Information shown
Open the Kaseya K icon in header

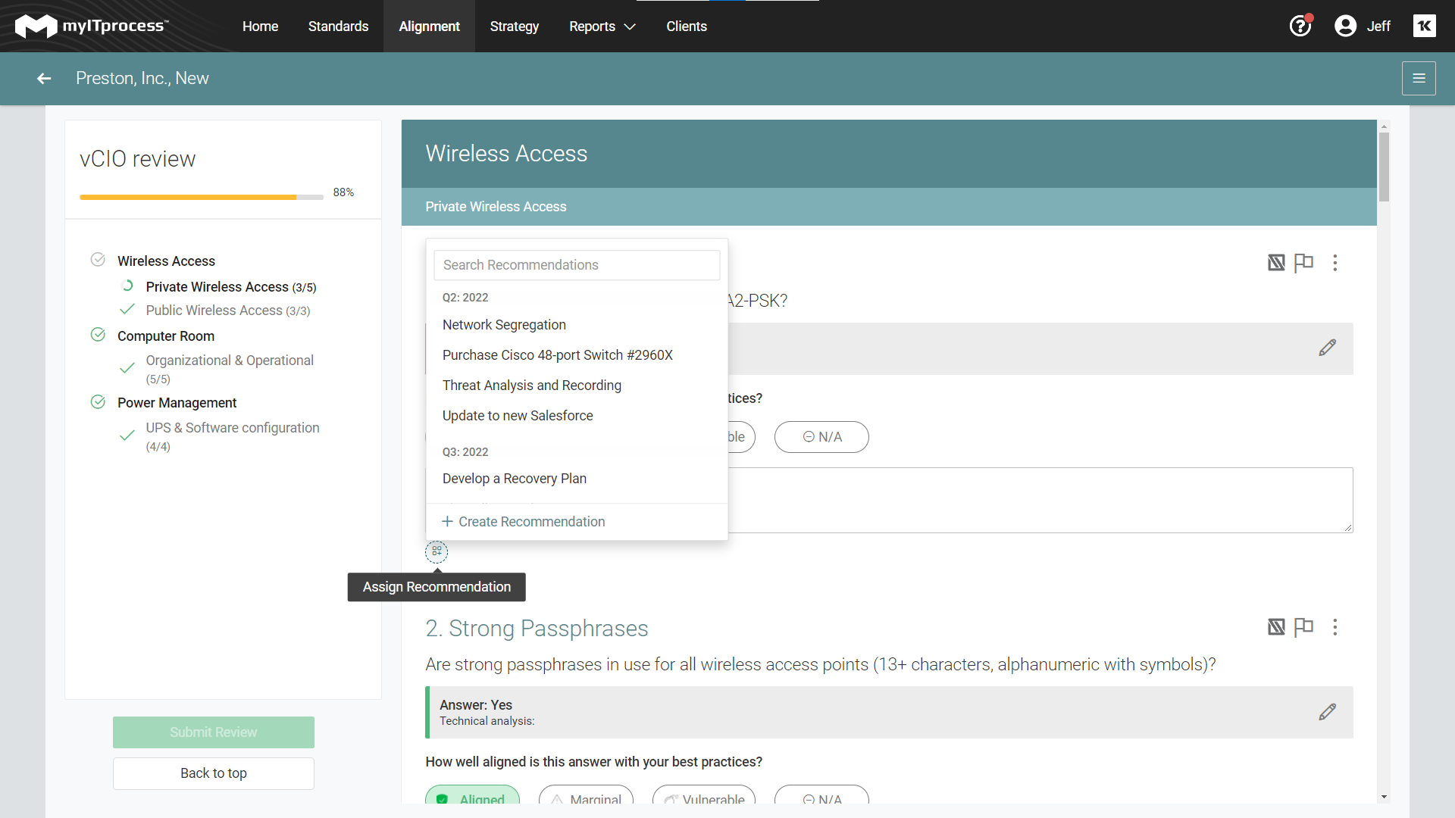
...
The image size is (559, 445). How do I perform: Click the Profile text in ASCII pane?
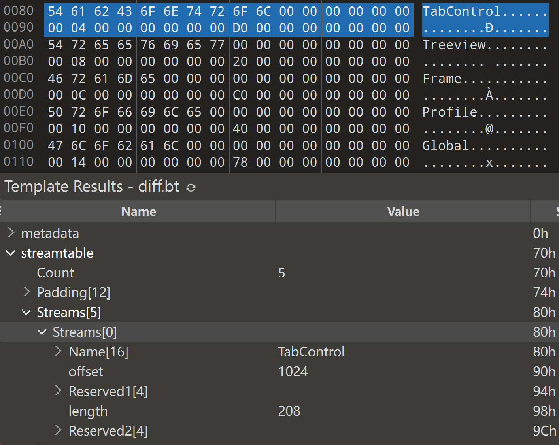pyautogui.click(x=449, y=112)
...
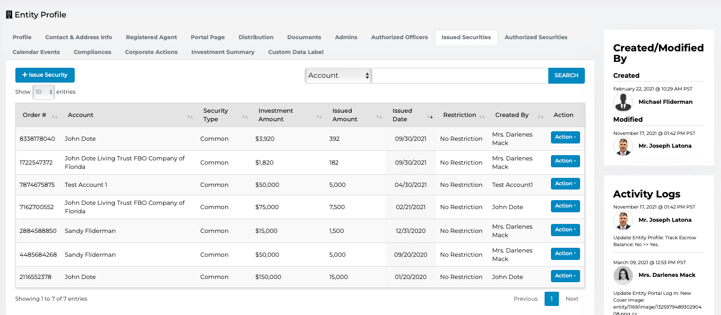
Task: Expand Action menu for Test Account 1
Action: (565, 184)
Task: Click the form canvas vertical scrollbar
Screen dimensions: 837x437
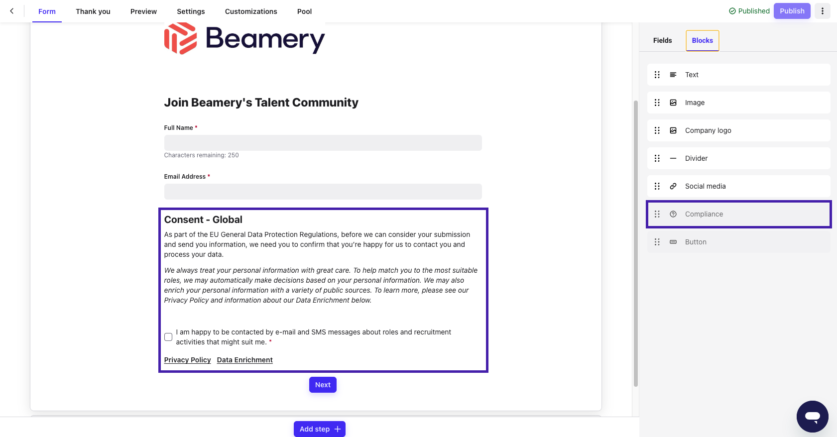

Exercise objective
Count the lines in the data above that contain the string "Task", matching case exactly. Reply with the number alone.

Answer below
2